O município do Rio de Janeiro tornou obrigatória a vacinação contra a Covid-19 para todos os servidores e empregados públicos municipais. Segundo o decreto assinado pelo prefeito Eduardo Paes e publicado nesta quarta-feira, 18, a regra também vale para prestadores de serviços contratados pela administração pública municipal.

De acordo com o texto, a recusa à vacina sem justa causa é passível de sanções, que incluem advertência, repreensão, suspensão, multa, demissão e cassação de aposentadoria ou disponibilidade. A medida se baseou na definição da legislação federal, que afirma que para “o enfrentamento da emergência de saúde pública de importância internacional decorrente do novo coronavírus, as autoridades poderão adotar, no âmbito de suas competências, entre outras, a determinação de realização compulsória de vacinação e outras medidas profiláticas.”

O decreto determina que o cumprimento da vacinação deverá ser observado pelos titulares dos órgãos e entidades da administração.
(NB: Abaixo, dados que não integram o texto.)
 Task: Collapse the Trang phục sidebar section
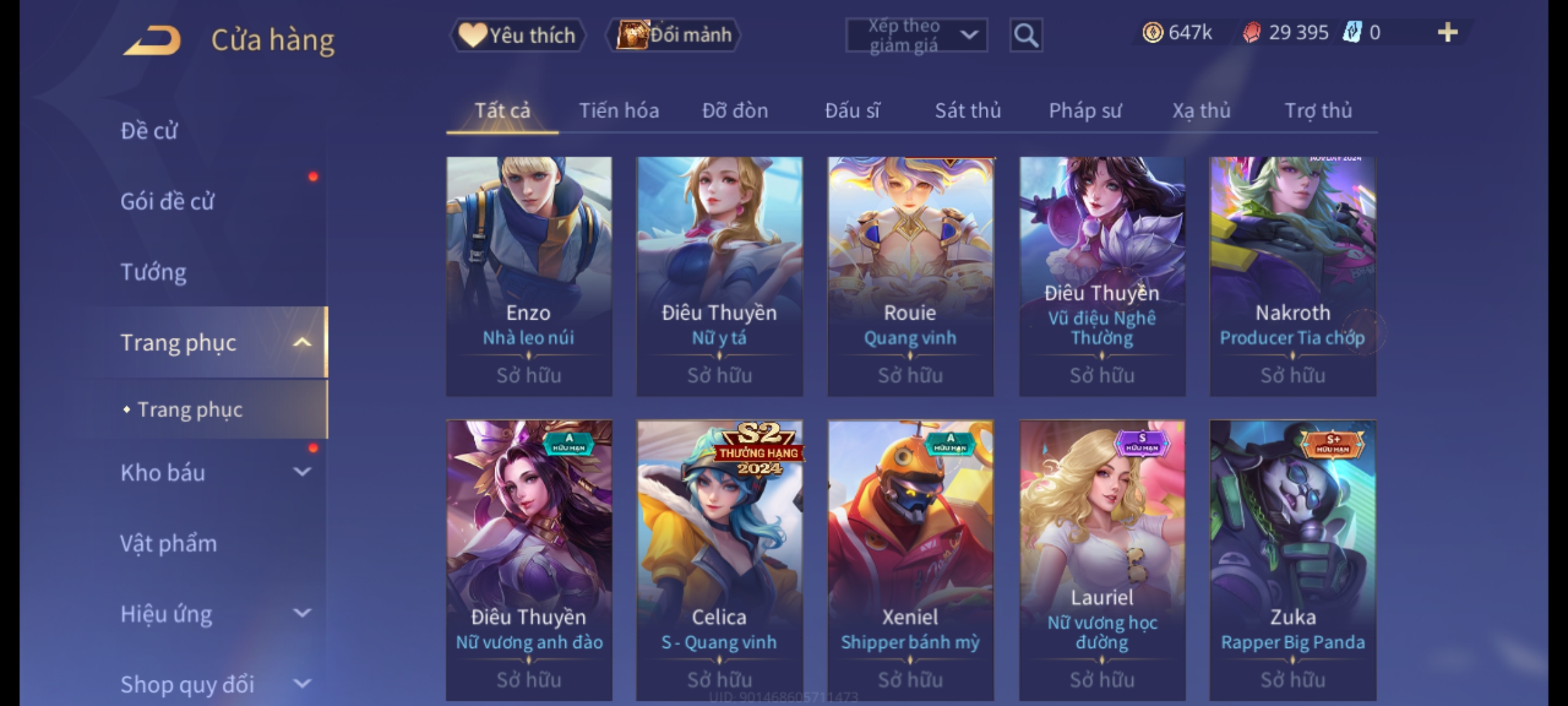[302, 343]
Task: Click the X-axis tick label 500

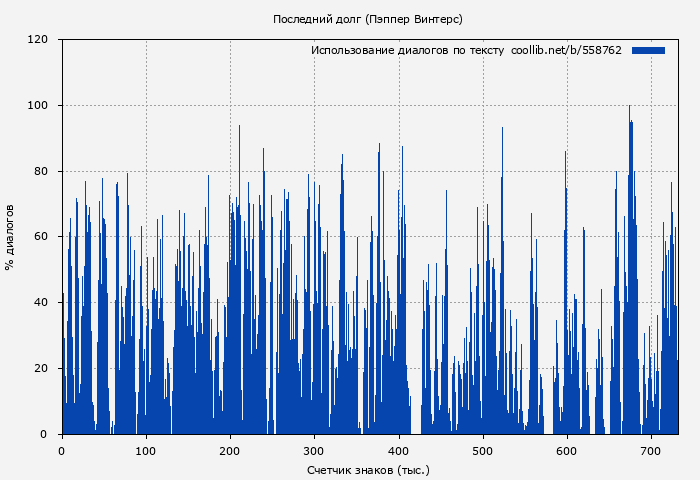Action: click(483, 450)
A Subsecretaria de Gente e Gestão Compartilhada da Secretaria Municipal de Fazenda e Planejamento editará normas complementares para execução das disposições incluídas no texto.

Uma medida semelhante já foi adotada pela prefeitura de São Paulo. Decreto publicado no dia 7 de agosto determinou que todos funcionários de autarquias, fundações e da administração indireta devem se vacinar contra Covid-19. Quem se recusar, sem justa causa médica, poderá ser enquadrado em falta grave e receber punições como repreensão, suspensão, dentre outras.

Em São Paulo, a Controladoria Geral do Município será responsável por fazer o levantamento dos servidores e empregados públicos que, sem justa causa, não se vacinaram, adotando as providências legais e regulamentares pertinentes.